#### EXERCISE PASSAGE:
********
Published: 3/14/2021 2:49:19 PM
Modified: 3/14/2021 2:49:18 PM
GREENFIELD — The town of Orange is heading to the silver screen.
“First Signal,” a science-fiction movie partially filmed in the North Quabbin municipality, is slated to have its world premiere at the Greenfield Garden Cinemas on March 26, having been on the independent film festival circuit virtually. It will run for a week.
“Seeing the light at the end of the tunnel, having a completed film, is an incredible feeling,” director and writer Mark Lund said. “The opportunity to have the film premiere in the same county it was filmed in is just an honor and just ... added icing on the cake.”
The film crew spent four scorchingly hot days (in the form of two weekends) in July 2019 shooting at the Orange Municipal Airport. Post-production lasted a year, which Lund said is pretty typical. The film lasts 1 hour and 42 minutes. Scenes were also filmed in Concord, N.H.
“First Signal” takes place in 2014 in Brussels, Belgium, and tells the tale of U.S. Air Force Space Command receiving a signal from an alien satellite orbiting Earth, and the fallout from this discovery. It is learned that extraterrestrials live on Earth, and the story takes off from there.
Isaac Mass, who has owned the Greenfield Garden Cinemas since November 2019, said he and Lund had been in talks about premiering the film before the COVID-19 pandemic struck and then “everything went crazy.” The two reconnected after Mass decided to reopen the theater, which has been closed since January.
“It’s time to get this on the big screen. We are super excited,” Mass said this week, adding that this will be his first world premiere, excluding student films and community television projects. “It is great to see local talent featured on our screen. It is great to see local landscapes that people recognize on the big screen and it really brings a sense of community.”
********
#### INFORMATION:
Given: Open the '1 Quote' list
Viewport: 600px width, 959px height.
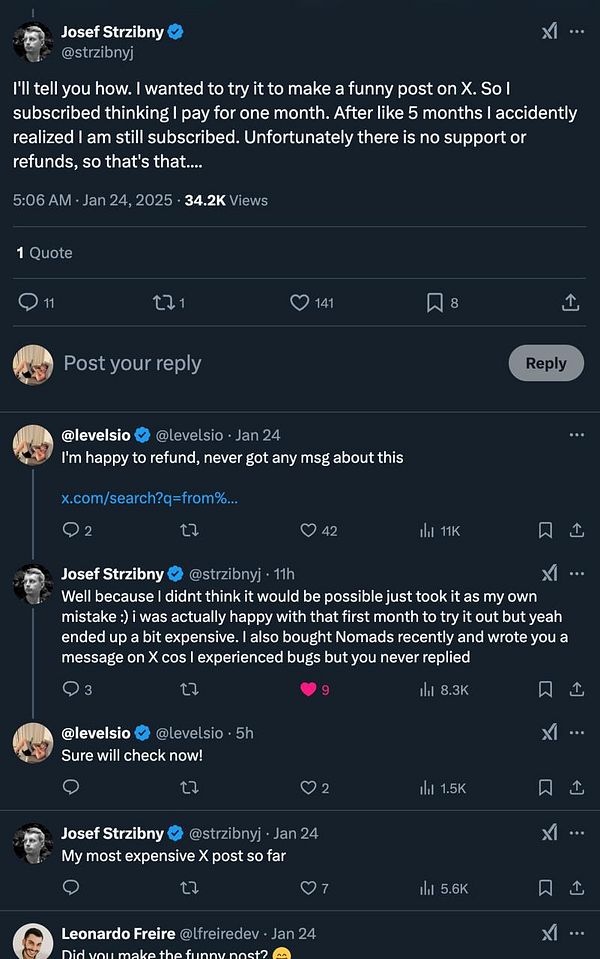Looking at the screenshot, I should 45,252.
********
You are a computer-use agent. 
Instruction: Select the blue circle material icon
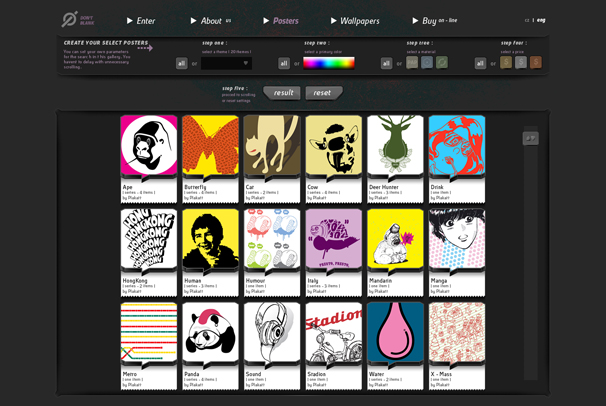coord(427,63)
********
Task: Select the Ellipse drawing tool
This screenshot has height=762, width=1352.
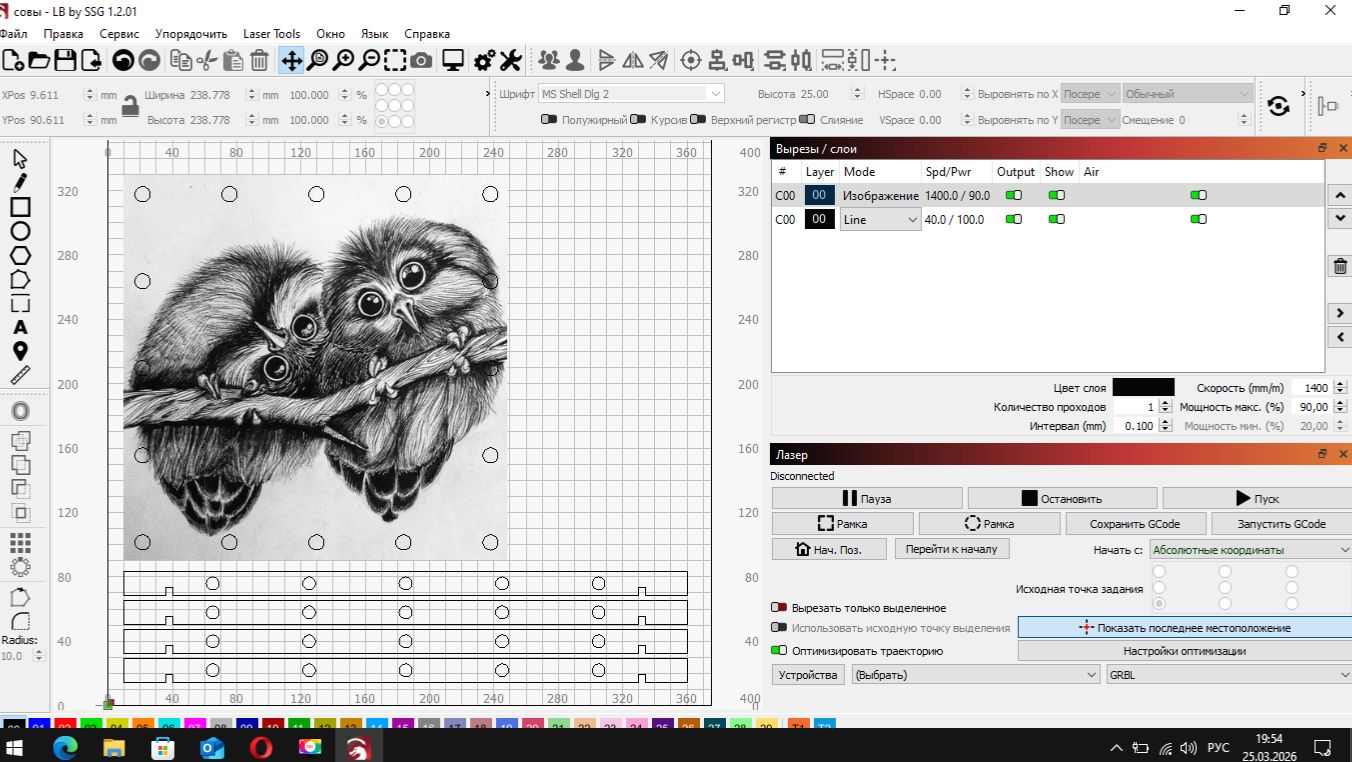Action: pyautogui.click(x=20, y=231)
********
#### PARTS OF THE EXERCISE:
(1) List every city or town named in the article about the "First Signal" premiere.
(2) Carry on writing the article about the "First Signal" premiere, starting after its final paragraph.

#### RESPONSES BY TASK:
(1) Greenfield, Orange, Concord (N.H.), Brussels

(2)
Mass said the first showing will begin at 7 p.m. and another will follow at 9:30 p.m. Tickets are available at gardencinemas.net.
Lund, 55, said the film focuses on how society deals with understanding that aliens live here, but not knowing who they are and what they want.
“It builds off of the whole fear of, ‘What are we going to do with these whatever-they-are?’” he said.
Lund, a Worcester resident, said “First Signal” partially serves as a metaphor for the immigration debate. This revelation surprised even him.
“That’s one of the great things about storytelling,” he said, adding that there are often unintended subliminal messages that lie beneath the surface. Those messages must have resonated with someone, because “First Signal” was entered in 27 film festivals and won awards in 16 of them.
This is Lund’s second feature film, having previously written and directed the science-fiction film “Justice is Mind,” about MRIs in the future that can read patients’ long-term memories. Lund has worked in the entertainment industry for decades, including as a screenwriter, producer and actor, playing a Nazi officer in 2018’s “The Man Who Killed Hitler and Then the Bigfoot,” which was filmed in Montague.